Synthesis of amorphous silica-alumina with enhanced specific surface area and acidity by pH-swing method and its catalytic activity in cumene cracking

High-performance amorphous silica-alumina (ASA) is an important acid material in the chemical industry. In this work, we successfully synthesized mesoporous ASA with enhanced specific surface area, Lewis acidity and total acidity by pH-swing method. The morphology and structure of ASA were systematically investigated. With the increase of SiO2 content from 20.1% to 67.0%, the morphology of ASA varied considerably from fibrous to granular, and the specific surface area decreased from 436 to 306 m(2) g(-1). Meanwhile, the gradual increase of surface silanol groups facilitated the formation of pseudo-bridged silanol groups and promoted the formation of Brunsted acid sites (BAS). Furthermore, the concentration of BAS was found to increase with increasing tetra- and penta-coordinated aluminum and decrease with increasing octa-coordinated aluminum.

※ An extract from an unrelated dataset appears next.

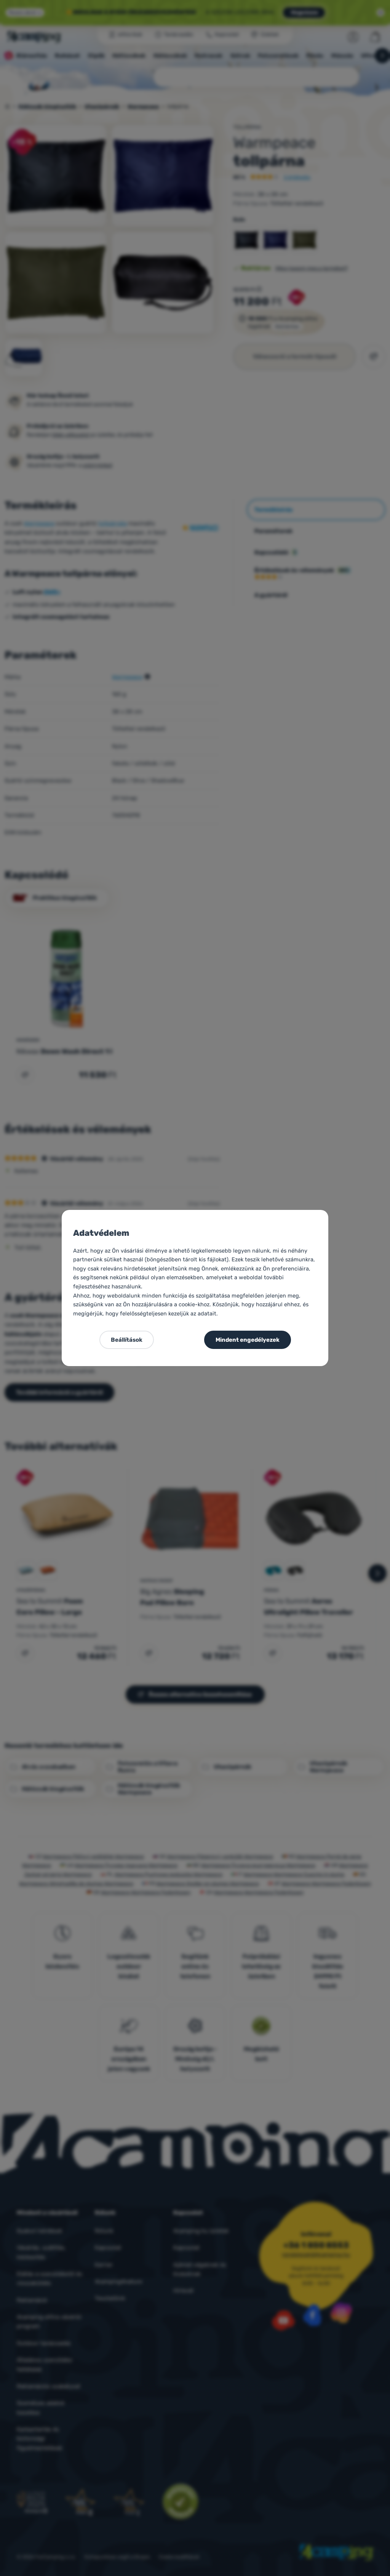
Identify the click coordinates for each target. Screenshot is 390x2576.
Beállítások (126, 1339)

In addition, the acidity-activity relationship was also explored by applying the as-synthesized ASA samples directly to the cracking reaction of cumene. The results showed that the activity of ASA was proportional to the concentration of BAS. The pH-swing method can controllably synthesize ASA materials with different structures and acidity for petrochemical industry.

Automated summary

High-performance amorphous silica-alumina (ASA) with enhanced specific surface area and acidity was successfully synthesized using the pH-swing method. The morphology and structure of ASA were investigated, and it was found that the morphology and specific surface area of ASA were influenced by the SiO2 content. The increase of surface silanol groups facilitated the formation of Brunsted acid sites (BAS). Furthermore, the activity of ASA was proportional to the concentration of BAS.